I’m tryin’ – I really am. But I’ve been feeling like I’ve been going down the rabbit hole of negativity these past few days.
And it’s dark down here.
Because, you know – for one, the world has spiraled out of control…
Then, to add insult to injury, I’ve just emerged from yet ANOTHER bout of some recurring craptastic illness that’s plagued me on and off for the last six weeks now and just WON’T LEAVE ME ALONE. To be extra mean, it saps all my will to want to stop the world from spinning.
I tried to take a weekend to rest and recover and get some mental clarity only to discover that California’s record wet season is now invading the basement of my mountain house, with cut trees, dead from drought, still on the ground outside:
Good thing we’ve just FIRED AN OPENING SHOT AT THE PLANET in our new leadership’s WAR ON THE F#@%ING ENVIRONMENT.
It’s too much.
I’ve been teetering on the edge.
That is, until I came home today.
I met up with my husband at the Transbay bus terminal in downtown San Francisco (we try to do it every day). We rode home together, hand in hand, and I kinda just snapped. I had a bit of an emotional vomit at a volume that everyone on the bus could enjoy.
And it felt good.
It felt good to spew all kinds of frustration – fears for the planet, complaints about work, anger at the mess of our human existence right now – but it also felt good to have someone actually listening and engaging and even say, “I’m glad to hear you vent. You were getting so quiet and walled up.”
Um, okay – really?
Note to self: vent more.
And then we walked in the door, and he very quietly and casually told (reminded) me that he made something.
He made it a while ago, while I was in Washington D.C., and he’d been trying to show it to me, but I’d been distant and didn’t respond the first few times he asked if I wanted to see it.
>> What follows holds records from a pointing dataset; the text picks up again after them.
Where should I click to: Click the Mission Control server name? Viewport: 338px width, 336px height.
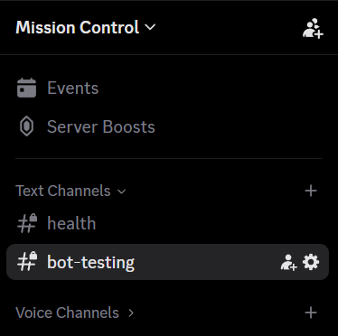78,27
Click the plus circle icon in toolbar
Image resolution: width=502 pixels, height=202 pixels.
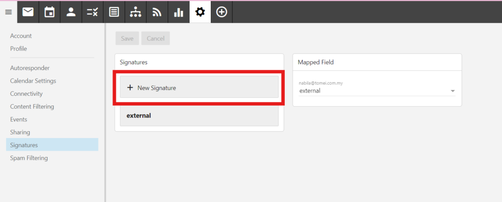point(222,12)
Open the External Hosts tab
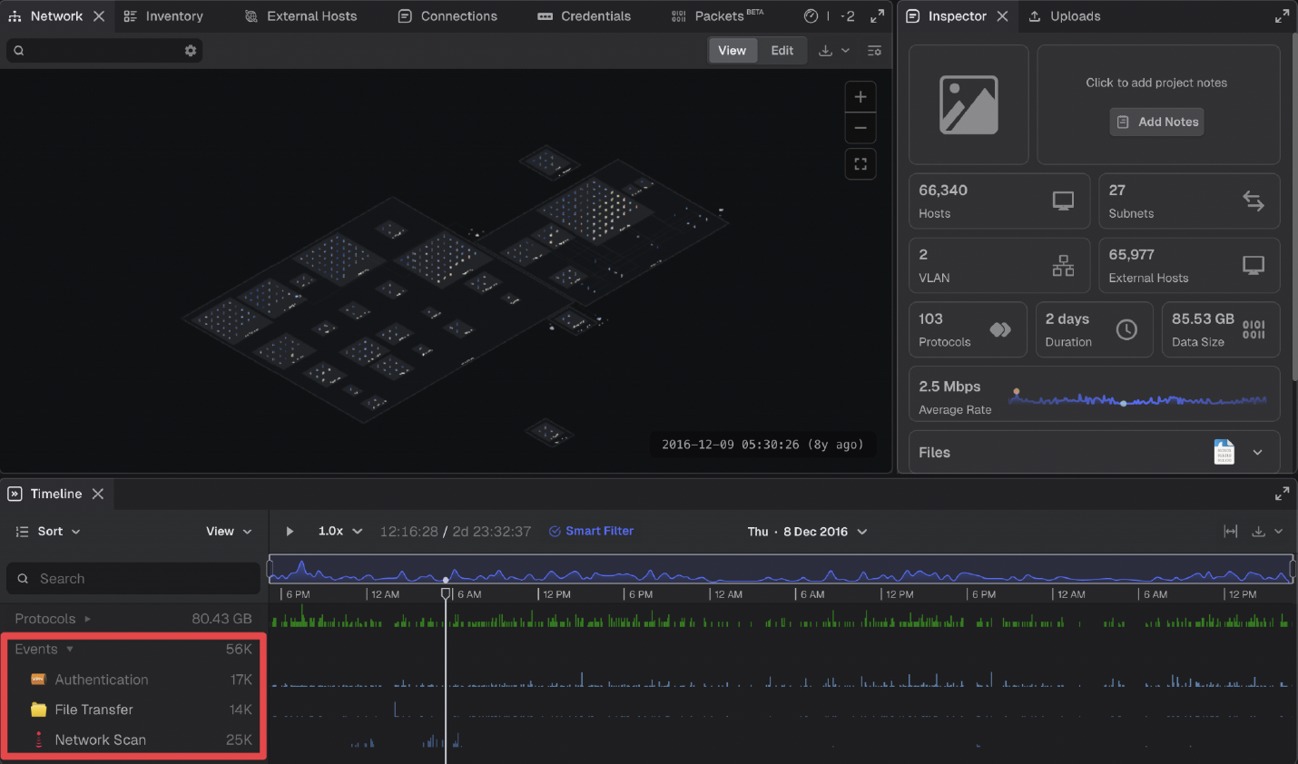This screenshot has height=764, width=1298. 301,16
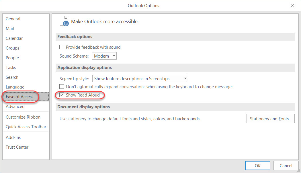
Task: Select the General settings category
Action: pos(13,19)
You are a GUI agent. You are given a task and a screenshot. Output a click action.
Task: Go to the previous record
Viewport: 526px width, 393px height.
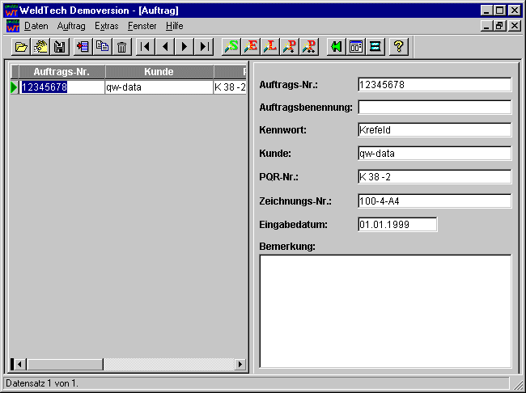pyautogui.click(x=165, y=47)
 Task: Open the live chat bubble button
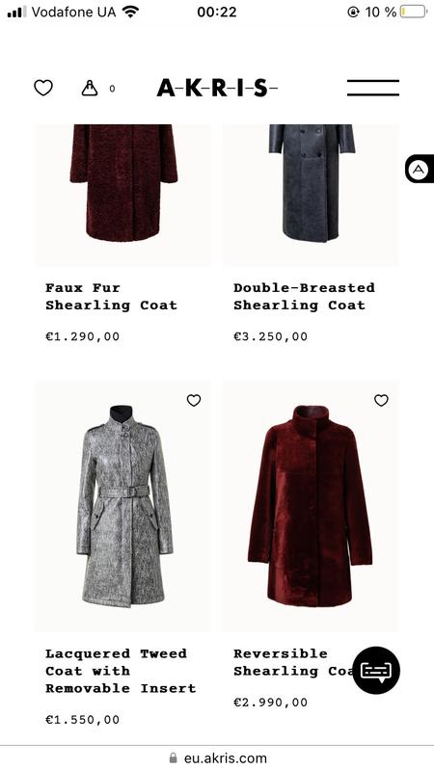point(376,670)
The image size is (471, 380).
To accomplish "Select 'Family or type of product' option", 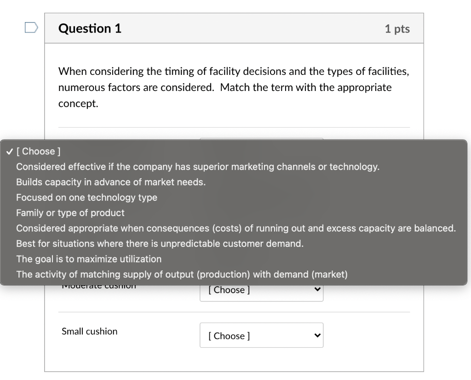I will point(70,213).

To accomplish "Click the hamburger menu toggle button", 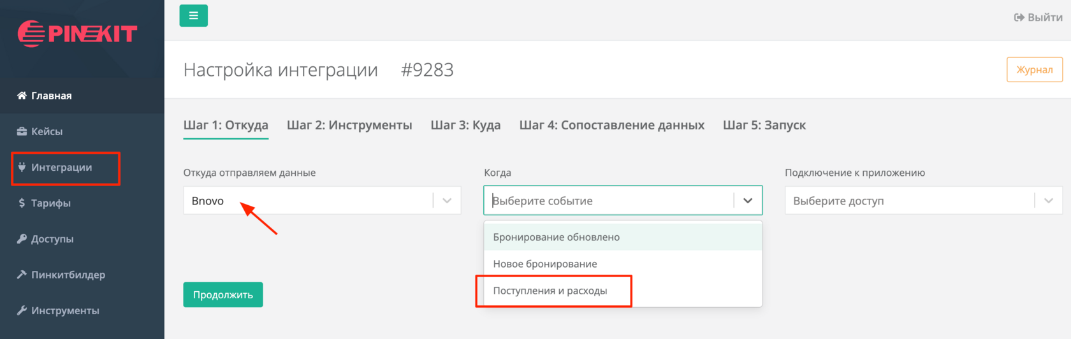I will (194, 16).
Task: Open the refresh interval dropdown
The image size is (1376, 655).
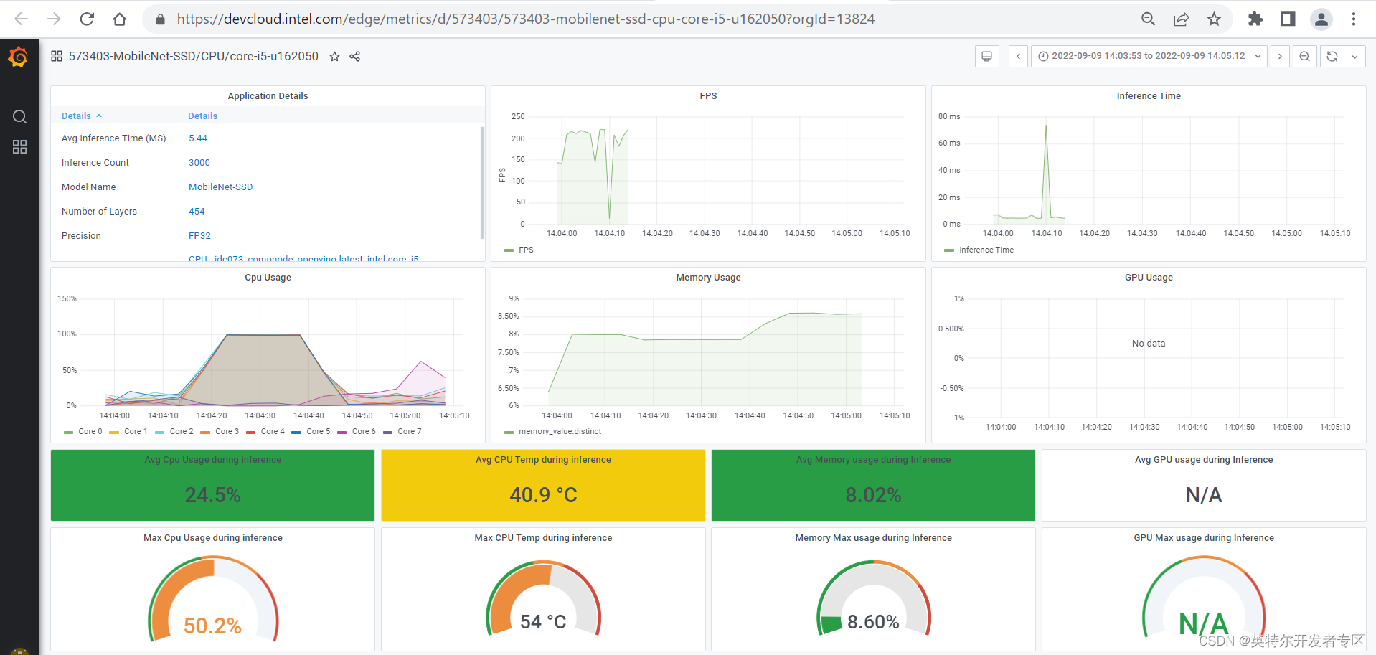Action: coord(1355,56)
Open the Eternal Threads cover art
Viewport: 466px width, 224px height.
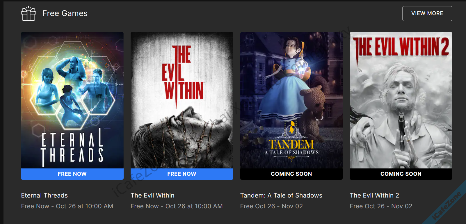[72, 100]
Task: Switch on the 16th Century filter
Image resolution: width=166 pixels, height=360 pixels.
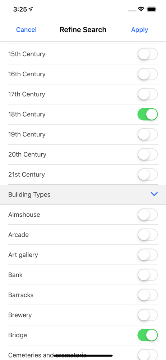Action: click(x=148, y=74)
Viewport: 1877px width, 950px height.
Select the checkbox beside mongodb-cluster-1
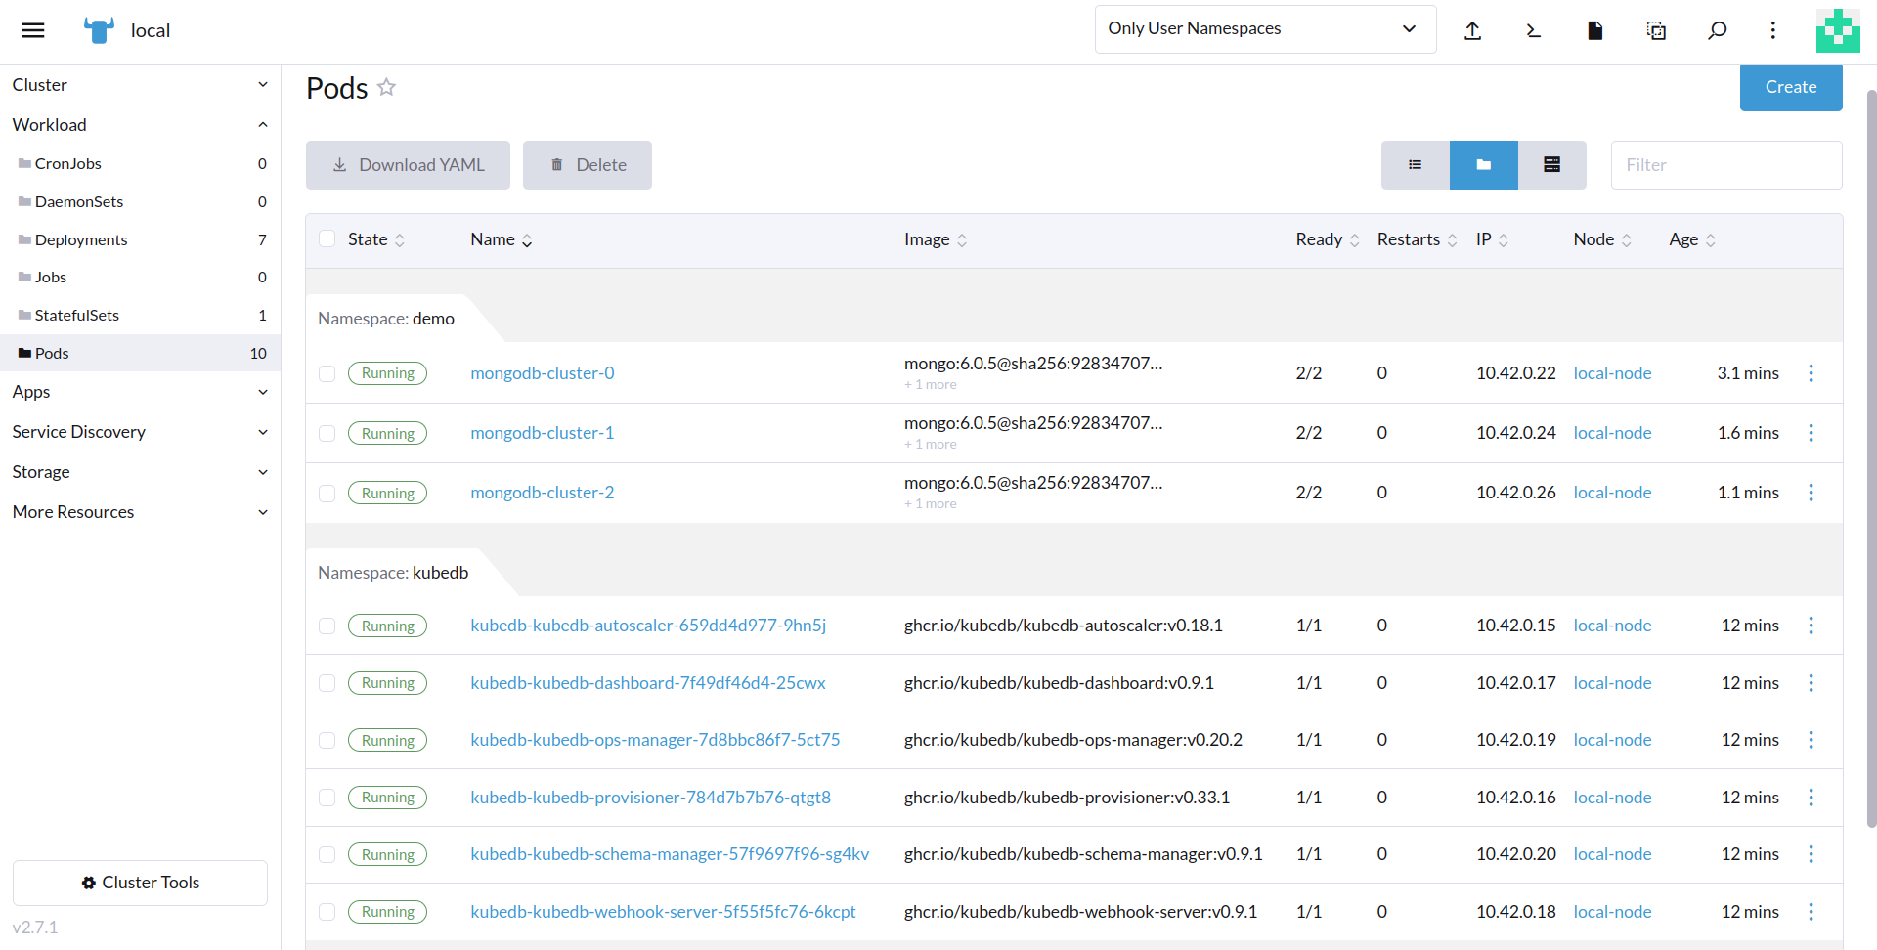[327, 433]
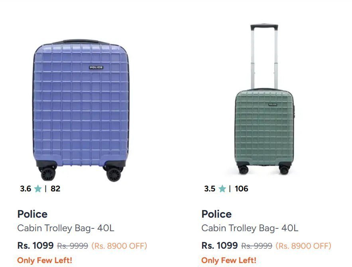Click Rs. 1099 price of purple bag
Screen dimensions: 352x267
click(35, 246)
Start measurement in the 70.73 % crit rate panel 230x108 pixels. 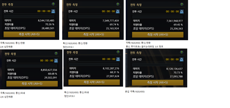pos(158,83)
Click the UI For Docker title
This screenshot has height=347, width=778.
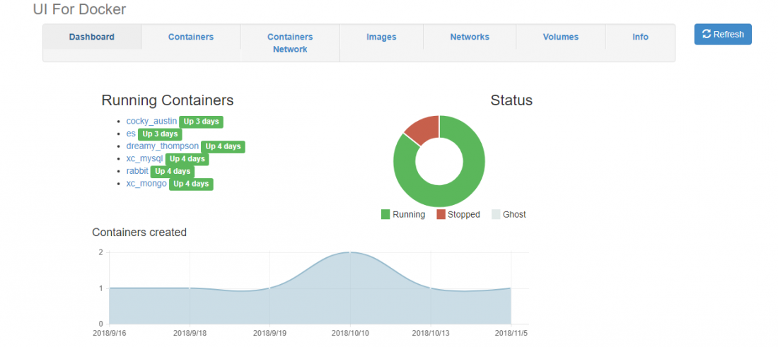click(79, 9)
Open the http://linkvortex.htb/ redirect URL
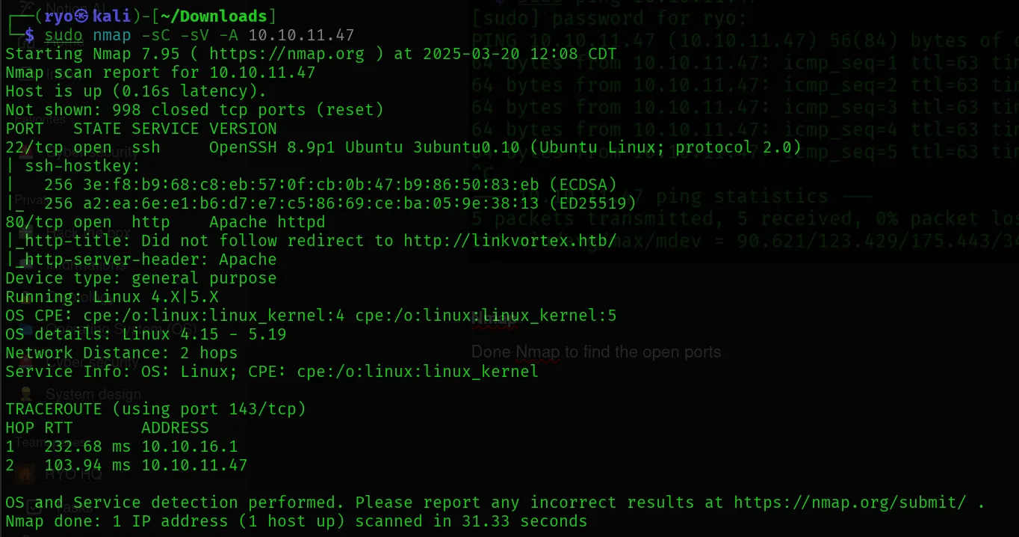The image size is (1019, 537). tap(510, 241)
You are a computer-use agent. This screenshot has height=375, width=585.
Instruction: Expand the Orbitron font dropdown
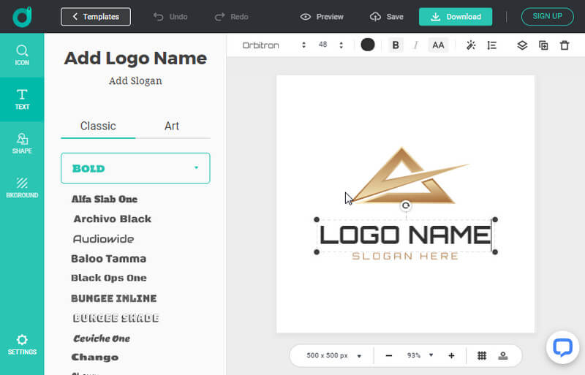(x=274, y=45)
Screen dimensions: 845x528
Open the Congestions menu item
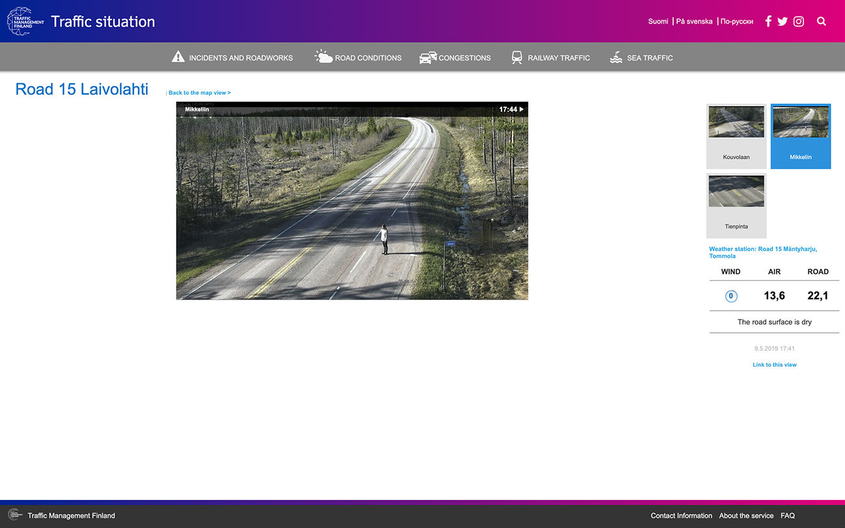464,58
Surprised (and really not knowing what he was talking about), I asked if I could please see it now.
And he showed it to me:
He made this. All of it. Alone, in our home. My Texan-Californian superhero wrote a symphony to his late grandfather, recorded it, and edited a movie to go with it and I didn’t even notice. And he desperately wanted to show me, but didn’t want to disturb my funk.
I burst into tears.
I’ll never make that mistake again.
There is no getting through anything that’s to come without this cowboy. And we’re not getting there through the rabbit hole.